Observability. Every denial has a trace: which rule, which sources, uncertainty score, and a receipt link for the claimant.

What could go wrong (and quick fixes)

Gaming the bridge. Actors craft messages to look “bridging.” Fix: Mix human audits; require durable cross‑group endorsement over time.
Train/test leakage. Evals look good; reality fails. Fix: Hold‑out datasets, randomized spot checks, live A/Bs with rollback.
Opaque “black box.” “Trust us” explanations. Fix: Traceable summaries + public examples; auditors can reconstruct decisions.
Canary bias.
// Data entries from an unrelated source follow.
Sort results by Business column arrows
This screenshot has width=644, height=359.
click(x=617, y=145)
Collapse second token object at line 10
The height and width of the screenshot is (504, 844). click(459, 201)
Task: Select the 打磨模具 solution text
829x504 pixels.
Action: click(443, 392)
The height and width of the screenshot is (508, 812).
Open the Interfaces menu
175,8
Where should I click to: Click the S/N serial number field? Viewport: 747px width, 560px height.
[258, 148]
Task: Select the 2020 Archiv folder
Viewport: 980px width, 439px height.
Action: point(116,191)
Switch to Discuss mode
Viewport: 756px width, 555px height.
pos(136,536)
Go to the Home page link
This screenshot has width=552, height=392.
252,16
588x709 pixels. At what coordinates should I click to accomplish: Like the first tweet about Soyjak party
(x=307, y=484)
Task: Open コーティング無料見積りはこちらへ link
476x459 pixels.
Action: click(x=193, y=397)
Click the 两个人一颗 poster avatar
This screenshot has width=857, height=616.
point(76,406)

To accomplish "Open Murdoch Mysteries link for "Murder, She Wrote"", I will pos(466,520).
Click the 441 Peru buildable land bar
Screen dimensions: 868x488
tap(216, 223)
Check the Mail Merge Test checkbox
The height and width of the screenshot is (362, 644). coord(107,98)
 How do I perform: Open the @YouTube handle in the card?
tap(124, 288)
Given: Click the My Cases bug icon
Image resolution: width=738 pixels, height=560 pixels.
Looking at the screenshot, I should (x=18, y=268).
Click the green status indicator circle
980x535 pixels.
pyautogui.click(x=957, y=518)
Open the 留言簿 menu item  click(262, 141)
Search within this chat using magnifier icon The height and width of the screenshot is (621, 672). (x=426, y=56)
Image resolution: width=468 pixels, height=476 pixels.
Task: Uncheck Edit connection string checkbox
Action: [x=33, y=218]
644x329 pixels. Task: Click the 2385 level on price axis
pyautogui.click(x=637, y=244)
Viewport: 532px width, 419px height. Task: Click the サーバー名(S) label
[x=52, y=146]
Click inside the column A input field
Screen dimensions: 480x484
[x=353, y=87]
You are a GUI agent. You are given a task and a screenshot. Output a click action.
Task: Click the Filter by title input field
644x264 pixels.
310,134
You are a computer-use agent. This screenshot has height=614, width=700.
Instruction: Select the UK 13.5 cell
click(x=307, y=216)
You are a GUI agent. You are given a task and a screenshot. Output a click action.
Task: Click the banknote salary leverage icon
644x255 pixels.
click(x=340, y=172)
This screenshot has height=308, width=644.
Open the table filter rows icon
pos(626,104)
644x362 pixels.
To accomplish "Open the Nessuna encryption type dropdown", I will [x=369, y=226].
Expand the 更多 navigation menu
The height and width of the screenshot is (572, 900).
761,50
Canary slice is unrepresentative. Fix: Stratified sampling; publish canary demographics.

How we keep ourselves honest (what we measure)

MTTD/MTTR for harm. Mean time to detect/repair regressions.
Bridge index. Cross‑group endorsement compared to baseline.
Rollback discipline. % of rollouts with tested rollback; time to rollback.
Drift alarms. Frequency and time‑to‑triage.
Trust‑under‑loss delta. Before/after for those who disagreed.

Interfaces with other packs

From Responsibility: specs, SLAs, brakes.
To Responsiveness: incident loops and eval registries (Ch4).
To Solidarity: bridge scores feed civic‑stack incentives (Ch5).
To Symbiosis: competence proves a kami is ready to stay local.

A Closing image: The bridge

Imagine a well‑kept bridge with inspection tags—date, load test, next check—visible to anyone crossing. People can take confidence in that the bridge will hold and is consistently tested for safety.